Quest’altra release di casa Amirani è un cd dall’indole geografica, dal mood viaggiatore e come sempre contrassegnata da un serio e critico spirito di ricerca. Si parte dai protagonisti, ambedue venuti a contatto nel capoluogo ligure per dei seminari organizzati dalla New York University, e nella fattispecie, diretti in prima persona dalla Lamneck. Ed è proprio da quest’ultima che sboccia l’impulso di inaugurare alcune session completamente improvvisate, e che all’origine, vedevano anche la partecipazione didattica degli allievi.
E’ il tempo che consente ai due colleghi di aprire un ‘varco d’intesa’, tra loro e tra i loro strumenti: due benevoli compagni dalle affinità timbriche e armoniche complementari.
La Lamneck è una rara specialista del tàrogatò (taragot, tàrogatò): antico strumento ad ancia d’origine magiara, usato spesso nella musica popolare di questo popolo (gli Ungheresi) e di altri dell’Est.
Il suono che germoglia è molto specifico ed originale, ed effettivamente, la definizione multipla che le si dà solitamente di strumento in sostanza dolente, romantico e dalle tonalità decisamente alte rimane la più convincente; lo conferma il canto che fuoriesce alla bisogna: introspettivo e contemporaneamente vibrante, un suono aguzzo, insolente, anche etereo, che in tempi moderni farebbe pensare alla famiglia dei sassofoni, suonati con timbriche nordiche alla maniera di Jan Garbarek. Claudio Lugo, anch’egli, è uno sperimentatore tout-court che non ama affatto esprimersi con facili convenzionalismi.
Lo strumento, cui cimenta il suo diletto già da un bel gruzzoletto d’anni, è un particolare tipo di sax soprano ricurvo.
Ed ecco che i due ‘viaggiatori’ si mettono alla ricerca del teatro dove esibirsi e trovano che la scenografia ideale al proprio duetto sia l’intero spettro della città.
Genova, città di mare, ombrosa, racchiusa da un fascino parallelo che comprende la propria, remota, storia e il trambusto industriale, il via-vai di gente, di popoli che penetra le mura cittadina per opera del grande e vecchio porto.
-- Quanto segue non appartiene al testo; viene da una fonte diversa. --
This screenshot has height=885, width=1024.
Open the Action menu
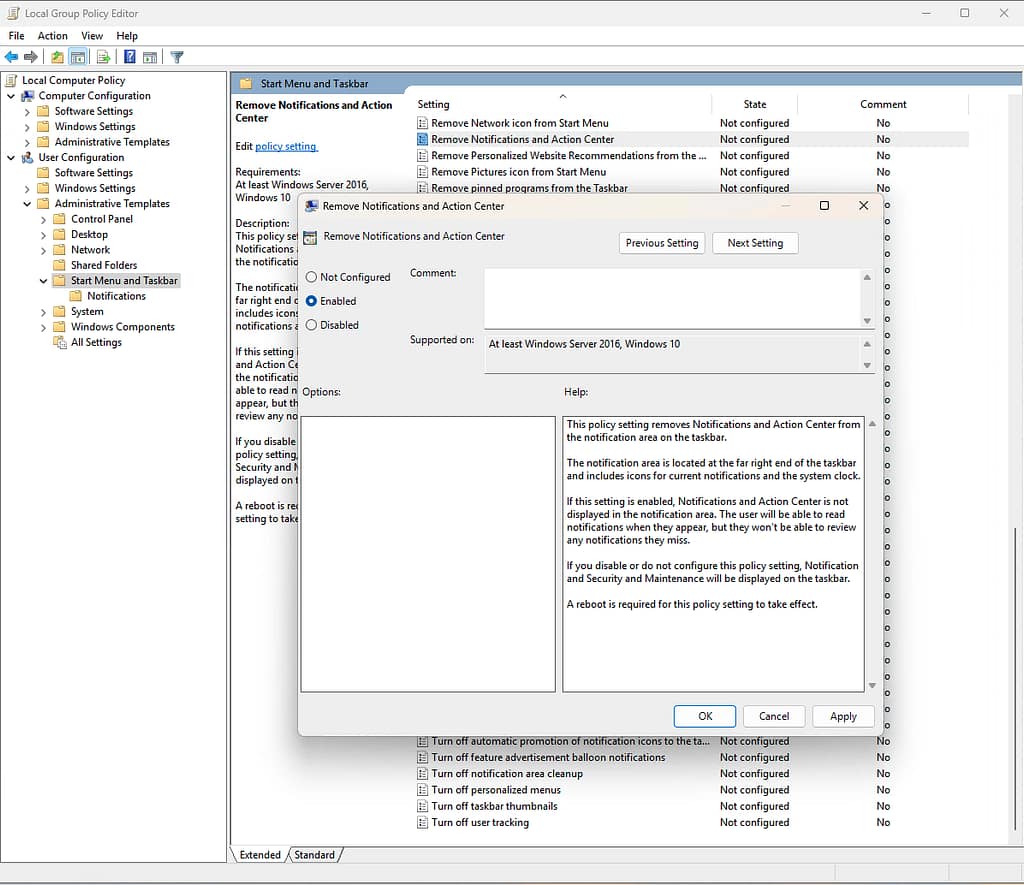pos(52,35)
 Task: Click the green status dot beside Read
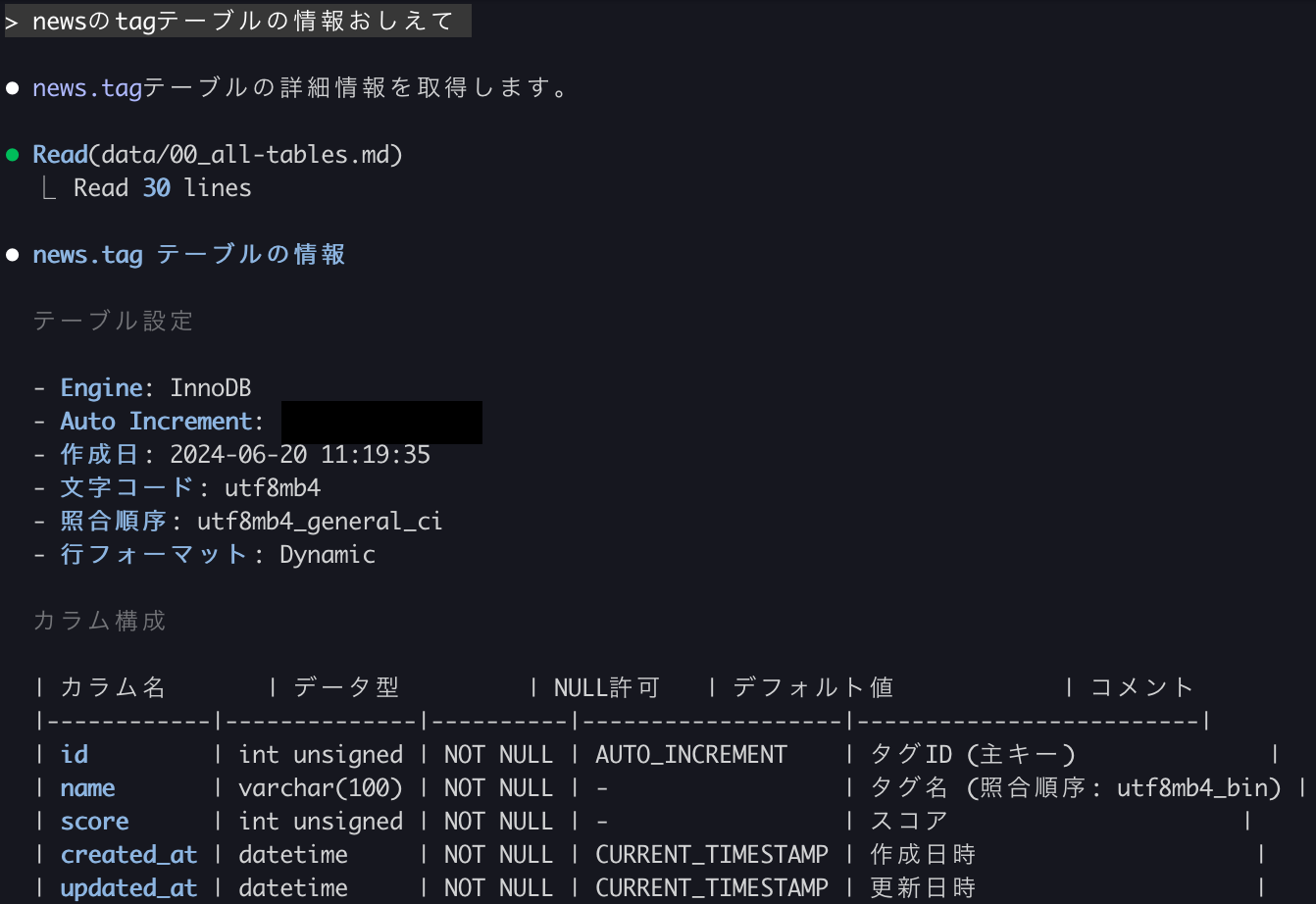(13, 155)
Tàrogatò e sax ricurvo lasceranno un’indimenticabile scia-melodica di note complesse, meditative, nomadi e istantanee come nella migliore tradizione free; avvieranno meticolosi dialoghi tra le cinta del cortile di Palazzo Ducale, sotto la Loggia della Mercanzia e presso l’Arena dei Banchi in Vico Mele; evidenzieranno strane angolature di suono nei vari locali di Casa Paganini, in due diversi ambiti del Porto e, infine, dinanzi al sagrato di S.Maria di Castello.
Se si volesse stendere una descrizione riguardo i diversi soundscape, e affiancare ciò alla scala di differenziazione che il compositore Raymond Murray Schafer, all’interno del progetto di ricerca World Soundscape Project (’77), conferì ai tanti e vari rumori ambientali-esterni, potremmo optare per la famiglia dei Segnali (sviando le altre due ‘confraternite’, Toniche e Impronte Sonore).
Nei Segnali, il compositore canadese, includeva i rumori che l’essere umano recepisce e crea con fare conscio: sirene di un’ambulanza, il traffico, i clacson, un fiume di persone a passeggio, gente che parla ecc. Tutti elementi che a turno, in contesti differenti, viaggiano di pari passo con i due musicisti.
Va comunicata, inoltre, la presenza parallela all’interno del supporto di un file video, diretto da Roberto Merani, dove scorre una performance compiuta all’interno di un edificio in costruzione del porto.